Por desgracia para la industria alimentaria, ni siquiera la falsa Betty puedo vencer a la verdadera, y las empresas tuvieron que sacarse un as de la manga con una estrategia todavía más insidiosa. La industria se infiltró en las asociaciones de maestros de economía familiar. Primero, ofreciendo dinero y publicidad. En 1957, General Foods inyectó 288.250 dólares al programa de becas y ayudas de las asociaciones, ganándose así la gratitud de una generación de maestros. Esa gratitud fue tal, que las asociaciones empezaron a publicitar productos de General Foods a través de sus boletines informativos. Luego, la industria empezó a enviar gente a las asociaciones para que las moldearan a su gusto. Patrocinaban a candidatos para los puestos de poder de la organización, candidatos que, lógicamente, defendieran los alimentos procesados. De hecho, en 1967, Marcia Copeland, una ejecutiva de General Mills, se convirtió en la presidenta de la asociación de Betty Dickson. La loable misión de las maestras y trabajadores sociales de estas asociaciones se echó a perder primero, cuando la prestigiosa revista Time publicó un extenso artículo sobre la comida fácil, y segundo, cuando la misma revista decidió publicar un artículo sobre la alimentación y, en lugar de elegir a alguien como Betty Dickson para ello, escogieron al consejero delegado de General Foods, Charles Mortimer (primera imagen). Parece que a la revista Time le gusta el periodismo del bueno. “Ninguna empresa ha hecho tanto por revolucionar la cocina estadounidense como General Foods Corp., el mayor procesador de alimentos del mundo” rezaba el artículo periodístico, si es que se le puede llamar así, porque en realidad era simple y llana publicidad.

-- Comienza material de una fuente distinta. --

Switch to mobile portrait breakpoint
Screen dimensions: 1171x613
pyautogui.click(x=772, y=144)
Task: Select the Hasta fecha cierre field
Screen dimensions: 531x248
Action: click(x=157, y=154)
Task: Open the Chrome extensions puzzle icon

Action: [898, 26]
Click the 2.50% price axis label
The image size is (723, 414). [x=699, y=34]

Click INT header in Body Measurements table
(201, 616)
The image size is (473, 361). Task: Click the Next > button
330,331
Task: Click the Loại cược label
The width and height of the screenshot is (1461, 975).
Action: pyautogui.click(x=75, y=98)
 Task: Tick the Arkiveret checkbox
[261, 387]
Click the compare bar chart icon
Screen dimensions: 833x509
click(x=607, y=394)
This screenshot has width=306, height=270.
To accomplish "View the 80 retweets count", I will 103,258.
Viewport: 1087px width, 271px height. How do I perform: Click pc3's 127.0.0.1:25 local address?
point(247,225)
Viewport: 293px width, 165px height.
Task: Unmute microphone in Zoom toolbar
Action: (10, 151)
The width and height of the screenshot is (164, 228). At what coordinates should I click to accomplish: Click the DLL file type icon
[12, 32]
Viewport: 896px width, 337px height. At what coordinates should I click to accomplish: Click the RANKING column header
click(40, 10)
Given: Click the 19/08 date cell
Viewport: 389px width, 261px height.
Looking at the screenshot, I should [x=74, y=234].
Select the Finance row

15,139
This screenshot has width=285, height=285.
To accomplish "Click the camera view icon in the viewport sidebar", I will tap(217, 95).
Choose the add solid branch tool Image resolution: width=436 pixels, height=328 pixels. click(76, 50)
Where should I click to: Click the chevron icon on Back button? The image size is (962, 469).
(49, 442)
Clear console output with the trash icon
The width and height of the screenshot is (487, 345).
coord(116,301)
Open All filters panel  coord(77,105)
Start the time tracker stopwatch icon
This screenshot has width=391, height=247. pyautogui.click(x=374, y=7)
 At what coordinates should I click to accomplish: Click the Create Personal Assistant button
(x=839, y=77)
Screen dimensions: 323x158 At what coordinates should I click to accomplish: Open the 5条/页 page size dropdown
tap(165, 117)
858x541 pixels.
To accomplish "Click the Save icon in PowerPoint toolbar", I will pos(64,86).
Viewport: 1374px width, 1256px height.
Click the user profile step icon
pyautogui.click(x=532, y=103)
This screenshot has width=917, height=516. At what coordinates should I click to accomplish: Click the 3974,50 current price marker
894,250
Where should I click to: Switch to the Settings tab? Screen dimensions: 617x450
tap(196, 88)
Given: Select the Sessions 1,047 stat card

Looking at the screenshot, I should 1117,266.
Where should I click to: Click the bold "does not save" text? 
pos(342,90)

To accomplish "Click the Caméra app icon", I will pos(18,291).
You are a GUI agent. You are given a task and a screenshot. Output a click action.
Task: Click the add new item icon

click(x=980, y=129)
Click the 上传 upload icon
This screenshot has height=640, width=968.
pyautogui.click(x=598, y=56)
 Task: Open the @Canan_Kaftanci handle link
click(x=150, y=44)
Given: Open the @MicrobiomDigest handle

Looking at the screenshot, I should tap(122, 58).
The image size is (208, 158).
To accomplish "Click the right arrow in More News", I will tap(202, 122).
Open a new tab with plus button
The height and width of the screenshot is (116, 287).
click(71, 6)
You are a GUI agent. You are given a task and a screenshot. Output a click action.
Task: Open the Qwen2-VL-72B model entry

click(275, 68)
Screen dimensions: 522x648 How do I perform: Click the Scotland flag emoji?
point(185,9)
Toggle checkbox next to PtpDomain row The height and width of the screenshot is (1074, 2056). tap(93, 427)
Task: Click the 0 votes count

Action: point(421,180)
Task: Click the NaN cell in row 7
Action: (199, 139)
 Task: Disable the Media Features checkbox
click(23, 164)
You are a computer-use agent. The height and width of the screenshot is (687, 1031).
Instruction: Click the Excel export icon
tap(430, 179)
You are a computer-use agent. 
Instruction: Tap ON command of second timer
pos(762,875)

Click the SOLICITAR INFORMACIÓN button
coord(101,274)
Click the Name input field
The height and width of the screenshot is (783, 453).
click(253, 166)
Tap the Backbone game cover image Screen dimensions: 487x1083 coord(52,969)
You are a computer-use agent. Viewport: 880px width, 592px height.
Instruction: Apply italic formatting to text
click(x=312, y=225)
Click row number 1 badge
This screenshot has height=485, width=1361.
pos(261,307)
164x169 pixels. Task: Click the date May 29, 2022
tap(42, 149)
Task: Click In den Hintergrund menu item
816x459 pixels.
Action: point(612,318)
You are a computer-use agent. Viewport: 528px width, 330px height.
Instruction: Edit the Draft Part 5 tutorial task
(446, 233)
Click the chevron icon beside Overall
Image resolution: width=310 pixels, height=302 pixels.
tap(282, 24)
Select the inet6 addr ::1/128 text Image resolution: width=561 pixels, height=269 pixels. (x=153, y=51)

Esta es la historia de cómo una industria avariciosa y sin escrúpulos ha impuesto sus propios productos en nuestra dieta, obviando cualquier tema relacionado con la salud. Empresas cuyo único interés es vender más que la competencia han diseñado nuestra dieta actual a base de explotar nuestra debilidad por el azúcar y, en especial, la de los niños. Estrategias de marketing agresivas mezcladas con métodos de dudosa ética nos han dictado lo que comer, y la saludable nutrición ha quedado relegada y marginada en una esquina, viendo cómo se desata por el mundo desarrollado una acelerada y alarmante epidemia de obesidad.